NNPDF4.0 closure test runcards
Created by: wilsonmr
I'd quite like to get a second opinion on the runcard which will be used for the NNPDF4.0 closure tests. I made some "easier on the eye" summaries of the two sets in the following reports:
-
Fitted data: https://vp.nnpdf.science/spjGAIj0QgCKvp33-gZ69Q==(see comments below) -
Out of sample data: https://vp.nnpdf.science/XDkEioYKTSOVf-S3o7S_5w==(see comments below)
In essence I took NNPDF40_full_candidate.yml
from #675 and then put most datasets with # N
in the out of sample, and kept the rest as 3.1 datasets.
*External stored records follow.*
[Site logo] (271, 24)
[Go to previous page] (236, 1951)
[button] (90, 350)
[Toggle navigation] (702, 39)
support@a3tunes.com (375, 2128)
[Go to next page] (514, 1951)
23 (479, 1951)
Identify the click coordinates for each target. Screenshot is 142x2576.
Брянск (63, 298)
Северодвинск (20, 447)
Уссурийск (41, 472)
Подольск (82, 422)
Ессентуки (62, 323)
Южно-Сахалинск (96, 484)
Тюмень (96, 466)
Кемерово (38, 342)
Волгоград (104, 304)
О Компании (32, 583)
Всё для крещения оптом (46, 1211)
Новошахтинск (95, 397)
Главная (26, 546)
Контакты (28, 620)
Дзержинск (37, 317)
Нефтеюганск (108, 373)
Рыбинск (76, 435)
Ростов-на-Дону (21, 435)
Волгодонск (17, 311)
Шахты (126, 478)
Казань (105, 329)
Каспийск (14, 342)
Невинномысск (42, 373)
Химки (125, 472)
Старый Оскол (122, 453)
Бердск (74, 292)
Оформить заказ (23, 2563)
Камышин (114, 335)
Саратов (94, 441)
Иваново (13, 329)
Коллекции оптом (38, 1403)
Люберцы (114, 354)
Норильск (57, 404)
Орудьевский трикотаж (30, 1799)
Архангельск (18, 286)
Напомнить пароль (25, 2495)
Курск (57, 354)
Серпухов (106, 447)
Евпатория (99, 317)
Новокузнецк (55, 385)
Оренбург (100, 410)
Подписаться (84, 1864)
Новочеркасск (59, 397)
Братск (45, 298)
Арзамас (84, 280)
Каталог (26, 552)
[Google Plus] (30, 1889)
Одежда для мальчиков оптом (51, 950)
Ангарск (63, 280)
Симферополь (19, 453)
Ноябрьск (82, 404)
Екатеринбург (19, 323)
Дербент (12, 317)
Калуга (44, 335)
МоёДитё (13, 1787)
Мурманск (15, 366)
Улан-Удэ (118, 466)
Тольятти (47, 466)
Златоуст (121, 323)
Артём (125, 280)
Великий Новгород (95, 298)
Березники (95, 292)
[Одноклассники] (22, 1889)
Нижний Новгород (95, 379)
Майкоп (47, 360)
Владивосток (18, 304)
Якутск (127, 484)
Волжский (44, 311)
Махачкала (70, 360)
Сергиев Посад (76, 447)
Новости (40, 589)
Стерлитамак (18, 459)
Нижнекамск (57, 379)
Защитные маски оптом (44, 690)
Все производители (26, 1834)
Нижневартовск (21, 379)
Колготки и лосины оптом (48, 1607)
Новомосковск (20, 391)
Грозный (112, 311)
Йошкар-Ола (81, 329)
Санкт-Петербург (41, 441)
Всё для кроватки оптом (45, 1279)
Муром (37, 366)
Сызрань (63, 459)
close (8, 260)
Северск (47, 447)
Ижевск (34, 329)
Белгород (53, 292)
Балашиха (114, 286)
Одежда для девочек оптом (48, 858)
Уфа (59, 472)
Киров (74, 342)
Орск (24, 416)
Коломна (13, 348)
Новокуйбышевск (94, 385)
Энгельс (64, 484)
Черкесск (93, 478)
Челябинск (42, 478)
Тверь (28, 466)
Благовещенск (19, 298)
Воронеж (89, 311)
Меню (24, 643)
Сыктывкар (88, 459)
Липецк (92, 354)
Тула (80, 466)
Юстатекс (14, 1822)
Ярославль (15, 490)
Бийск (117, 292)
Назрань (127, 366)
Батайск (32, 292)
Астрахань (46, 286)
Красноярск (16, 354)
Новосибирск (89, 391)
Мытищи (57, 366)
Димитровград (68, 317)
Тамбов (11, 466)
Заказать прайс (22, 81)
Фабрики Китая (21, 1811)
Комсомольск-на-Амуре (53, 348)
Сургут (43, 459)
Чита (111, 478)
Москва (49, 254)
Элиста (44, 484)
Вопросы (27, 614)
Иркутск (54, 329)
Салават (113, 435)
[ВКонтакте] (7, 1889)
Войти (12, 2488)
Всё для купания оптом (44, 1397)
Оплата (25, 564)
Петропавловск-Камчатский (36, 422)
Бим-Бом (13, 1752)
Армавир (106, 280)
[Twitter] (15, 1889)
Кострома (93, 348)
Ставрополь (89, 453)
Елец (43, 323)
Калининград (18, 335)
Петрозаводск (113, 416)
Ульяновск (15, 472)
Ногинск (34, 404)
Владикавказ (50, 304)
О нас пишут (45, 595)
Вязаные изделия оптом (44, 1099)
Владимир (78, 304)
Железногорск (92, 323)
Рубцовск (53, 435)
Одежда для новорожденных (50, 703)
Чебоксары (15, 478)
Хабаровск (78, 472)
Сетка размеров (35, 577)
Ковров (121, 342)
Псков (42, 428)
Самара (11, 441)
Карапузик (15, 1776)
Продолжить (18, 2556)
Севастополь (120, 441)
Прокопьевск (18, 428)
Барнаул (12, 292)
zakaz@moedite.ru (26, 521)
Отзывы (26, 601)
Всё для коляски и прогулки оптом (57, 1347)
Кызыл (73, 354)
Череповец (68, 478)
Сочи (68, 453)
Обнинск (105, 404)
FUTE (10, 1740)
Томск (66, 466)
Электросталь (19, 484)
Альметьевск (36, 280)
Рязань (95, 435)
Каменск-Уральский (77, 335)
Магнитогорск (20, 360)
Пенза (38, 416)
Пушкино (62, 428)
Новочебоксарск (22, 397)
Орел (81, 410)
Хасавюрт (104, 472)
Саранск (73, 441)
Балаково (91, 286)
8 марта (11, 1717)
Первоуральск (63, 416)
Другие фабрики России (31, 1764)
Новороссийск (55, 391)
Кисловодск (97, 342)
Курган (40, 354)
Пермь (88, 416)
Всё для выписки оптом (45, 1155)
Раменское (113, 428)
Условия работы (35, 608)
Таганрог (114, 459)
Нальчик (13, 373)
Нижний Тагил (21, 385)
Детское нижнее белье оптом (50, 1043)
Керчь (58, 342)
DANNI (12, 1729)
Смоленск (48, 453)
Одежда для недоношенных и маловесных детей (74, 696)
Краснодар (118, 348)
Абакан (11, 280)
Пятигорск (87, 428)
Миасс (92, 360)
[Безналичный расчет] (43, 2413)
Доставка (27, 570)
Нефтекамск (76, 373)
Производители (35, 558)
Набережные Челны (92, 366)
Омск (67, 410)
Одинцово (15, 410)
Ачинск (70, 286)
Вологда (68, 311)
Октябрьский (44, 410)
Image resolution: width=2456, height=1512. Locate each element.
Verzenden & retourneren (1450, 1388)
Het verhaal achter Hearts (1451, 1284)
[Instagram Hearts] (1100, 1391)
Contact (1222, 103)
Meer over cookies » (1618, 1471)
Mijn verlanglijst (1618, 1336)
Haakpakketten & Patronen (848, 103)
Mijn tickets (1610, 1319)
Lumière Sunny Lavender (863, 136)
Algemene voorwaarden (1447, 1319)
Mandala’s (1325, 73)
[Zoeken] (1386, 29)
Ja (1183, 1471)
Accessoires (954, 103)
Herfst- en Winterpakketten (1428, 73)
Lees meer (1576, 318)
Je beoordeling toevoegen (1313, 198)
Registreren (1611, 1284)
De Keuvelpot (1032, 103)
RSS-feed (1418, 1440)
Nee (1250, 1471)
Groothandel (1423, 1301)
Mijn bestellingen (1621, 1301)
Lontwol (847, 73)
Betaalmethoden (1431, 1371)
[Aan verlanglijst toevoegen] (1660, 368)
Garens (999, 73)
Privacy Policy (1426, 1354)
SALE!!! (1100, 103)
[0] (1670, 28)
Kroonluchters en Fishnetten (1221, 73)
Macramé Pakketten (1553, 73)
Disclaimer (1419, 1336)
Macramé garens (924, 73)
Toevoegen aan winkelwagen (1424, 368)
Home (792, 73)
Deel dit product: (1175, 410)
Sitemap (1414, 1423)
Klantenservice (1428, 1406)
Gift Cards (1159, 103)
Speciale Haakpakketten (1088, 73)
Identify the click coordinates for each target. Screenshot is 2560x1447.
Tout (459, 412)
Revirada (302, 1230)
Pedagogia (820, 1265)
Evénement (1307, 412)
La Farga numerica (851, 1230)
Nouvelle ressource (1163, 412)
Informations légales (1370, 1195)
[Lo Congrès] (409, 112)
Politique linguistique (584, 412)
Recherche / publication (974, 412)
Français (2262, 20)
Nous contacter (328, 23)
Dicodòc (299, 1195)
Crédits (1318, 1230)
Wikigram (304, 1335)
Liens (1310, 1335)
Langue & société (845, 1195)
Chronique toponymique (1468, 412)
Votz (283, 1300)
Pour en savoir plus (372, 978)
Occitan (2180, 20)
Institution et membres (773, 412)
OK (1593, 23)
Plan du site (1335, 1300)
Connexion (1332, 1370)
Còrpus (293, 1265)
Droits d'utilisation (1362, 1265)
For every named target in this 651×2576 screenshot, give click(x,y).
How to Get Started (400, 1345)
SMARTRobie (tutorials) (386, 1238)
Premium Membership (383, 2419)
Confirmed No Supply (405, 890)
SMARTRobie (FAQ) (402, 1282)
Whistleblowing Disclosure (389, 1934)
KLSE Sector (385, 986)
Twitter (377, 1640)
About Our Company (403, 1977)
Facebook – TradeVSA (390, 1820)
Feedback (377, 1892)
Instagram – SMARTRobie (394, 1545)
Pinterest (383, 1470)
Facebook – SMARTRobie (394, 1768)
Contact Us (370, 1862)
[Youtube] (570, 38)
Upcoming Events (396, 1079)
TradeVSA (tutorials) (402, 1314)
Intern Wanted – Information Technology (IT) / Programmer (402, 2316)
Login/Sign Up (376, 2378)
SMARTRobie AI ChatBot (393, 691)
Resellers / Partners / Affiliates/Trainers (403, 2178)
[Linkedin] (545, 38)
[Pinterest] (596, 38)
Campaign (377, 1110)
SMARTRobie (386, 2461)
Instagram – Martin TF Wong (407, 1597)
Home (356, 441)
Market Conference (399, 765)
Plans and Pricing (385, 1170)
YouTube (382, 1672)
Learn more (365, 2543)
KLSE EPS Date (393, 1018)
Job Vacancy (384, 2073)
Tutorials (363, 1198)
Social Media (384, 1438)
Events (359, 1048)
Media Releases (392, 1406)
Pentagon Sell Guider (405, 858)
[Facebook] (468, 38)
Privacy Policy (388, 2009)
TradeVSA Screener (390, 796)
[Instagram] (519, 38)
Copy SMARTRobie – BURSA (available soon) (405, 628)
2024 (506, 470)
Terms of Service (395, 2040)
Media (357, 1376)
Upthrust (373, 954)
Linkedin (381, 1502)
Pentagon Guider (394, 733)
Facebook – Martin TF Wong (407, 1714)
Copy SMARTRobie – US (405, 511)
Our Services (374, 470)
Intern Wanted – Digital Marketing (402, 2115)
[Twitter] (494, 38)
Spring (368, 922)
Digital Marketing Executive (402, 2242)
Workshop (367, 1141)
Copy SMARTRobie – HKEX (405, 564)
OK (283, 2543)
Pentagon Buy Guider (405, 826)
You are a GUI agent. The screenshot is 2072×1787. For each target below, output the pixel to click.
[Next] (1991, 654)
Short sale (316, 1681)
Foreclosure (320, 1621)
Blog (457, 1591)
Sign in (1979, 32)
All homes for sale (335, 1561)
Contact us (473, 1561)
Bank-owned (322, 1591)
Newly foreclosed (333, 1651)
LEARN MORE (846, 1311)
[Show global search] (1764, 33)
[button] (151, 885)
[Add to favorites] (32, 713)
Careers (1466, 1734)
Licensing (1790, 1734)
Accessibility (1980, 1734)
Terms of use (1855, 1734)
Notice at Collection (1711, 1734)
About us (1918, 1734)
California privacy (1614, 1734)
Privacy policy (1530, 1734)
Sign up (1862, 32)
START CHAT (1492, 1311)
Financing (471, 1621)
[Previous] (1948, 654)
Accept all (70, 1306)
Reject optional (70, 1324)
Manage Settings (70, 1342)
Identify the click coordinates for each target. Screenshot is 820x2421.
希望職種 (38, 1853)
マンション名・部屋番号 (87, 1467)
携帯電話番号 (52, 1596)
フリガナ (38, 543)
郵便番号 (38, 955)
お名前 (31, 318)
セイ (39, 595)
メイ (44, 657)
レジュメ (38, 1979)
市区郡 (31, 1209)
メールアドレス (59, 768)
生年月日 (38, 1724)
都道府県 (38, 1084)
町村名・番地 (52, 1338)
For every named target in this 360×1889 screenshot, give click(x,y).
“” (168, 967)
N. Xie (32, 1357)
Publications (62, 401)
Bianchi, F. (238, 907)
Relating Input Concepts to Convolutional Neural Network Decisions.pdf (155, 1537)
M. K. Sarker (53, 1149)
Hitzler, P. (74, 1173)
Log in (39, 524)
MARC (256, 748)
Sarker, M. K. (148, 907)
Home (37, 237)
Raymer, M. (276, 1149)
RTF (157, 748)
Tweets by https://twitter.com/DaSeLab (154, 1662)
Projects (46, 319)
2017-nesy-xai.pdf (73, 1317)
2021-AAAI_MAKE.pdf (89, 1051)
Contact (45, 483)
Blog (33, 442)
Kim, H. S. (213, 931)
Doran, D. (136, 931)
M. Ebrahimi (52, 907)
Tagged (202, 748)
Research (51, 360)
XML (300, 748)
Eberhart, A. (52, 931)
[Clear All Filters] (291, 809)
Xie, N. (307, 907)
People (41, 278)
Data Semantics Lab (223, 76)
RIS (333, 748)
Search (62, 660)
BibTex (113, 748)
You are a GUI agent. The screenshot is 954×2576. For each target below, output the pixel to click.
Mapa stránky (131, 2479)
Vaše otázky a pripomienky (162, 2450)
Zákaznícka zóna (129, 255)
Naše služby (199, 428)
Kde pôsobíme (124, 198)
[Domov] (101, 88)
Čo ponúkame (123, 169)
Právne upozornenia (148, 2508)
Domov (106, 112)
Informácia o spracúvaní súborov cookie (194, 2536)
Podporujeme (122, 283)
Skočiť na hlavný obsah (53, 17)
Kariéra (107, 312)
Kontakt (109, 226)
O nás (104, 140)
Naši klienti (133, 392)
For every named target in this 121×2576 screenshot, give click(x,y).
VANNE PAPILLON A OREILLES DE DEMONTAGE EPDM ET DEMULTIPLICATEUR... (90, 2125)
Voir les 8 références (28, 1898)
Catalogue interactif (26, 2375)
With some caveats:
I decided the following datasets were updated versions of 3.1 datasets:
- { dataset: CHORUSNUPb, frac: 0.5} # U
- { dataset: CHORUSNBPb, frac: 0.5} # U
- { dataset: NTVNUDMNFe, frac: 0.5, cfac: [MAS]} # U
- { dataset: NTVNBDMNFe, frac: 0.5, cfac: [MAS]} # U
- {dataset: HERACOMB_SIGMARED_C, frac: 0.5} # U
- {dataset: HERACOMB_SIGMARED_B, frac: 0.5} # U
- { dataset: ATLASWZRAP11CC, frac: 0.5, cfac: [QCD] } # U
- {dataset: ATLAS_1JET_8TEV_R06_DEC, frac: 0.5, cfac: [QCD]} # U
I think most of these aren't controversial picks, except for ATLAS_1JET_8TEV_R06_DEC
I thought that in essence this was more like an updated dataset than a completely new one because we had single jets in 3.1 and if I remove this we have absolutely none since the CMS single jets have been removed.
I tested that fitted data and out of sample data don't intersect and also checked that all 76 datasets were allocated to fitted or out of sample. Using the following script:
Click to see script
#!/usr/bin/env python
"""
intersect_datasets.py
Give runcard A and B, check how many datasets how many datasets intersect
and print as fraction of both individual sets of data. This doesn't check whether
the settings for the datasets are consistent.
"""
import argparse
from reportengine.compat import yaml
def runcard_to_dataset_set(runcard_yaml):
"""Given a parsed configuration file (fit or validphys runcard) extract
the experiments key and then return a set containing the name of all the
datasets.
"""
experiments = runcard_yaml["experiments"]
return {ds["dataset"] for exp in experiments for ds in exp["datasets"]}
def main():
parser = argparse.ArgumentParser(description=__doc__)
parser.add_argument("runcard_a", type=str, help="path to first runcard")
parser.add_argument("runcard_b", type=str, help="path to second runcard")
args = parser.parse_args()
with open(args.runcard_a, "r") as file:
runcard_a = yaml.safe_load(file)
set_a = runcard_to_dataset_set(runcard_a)
with open(args.runcard_b, "r") as file:
runcard_b = yaml.safe_load(file)
set_b = runcard_to_dataset_set(runcard_b)
set_intersect = set_a.intersection(set_b)
print(
f"{len(set_intersect)} / {len(set_a)} datasets overlapped from "
f"{args.runcard_a}. With {len(set_intersect)} / {len(set_b)} datasets from {args.runcard_b}."
)
if __name__ == "__main__":
main()
But I don't know how much reusability this script has so haven't added it to the repo.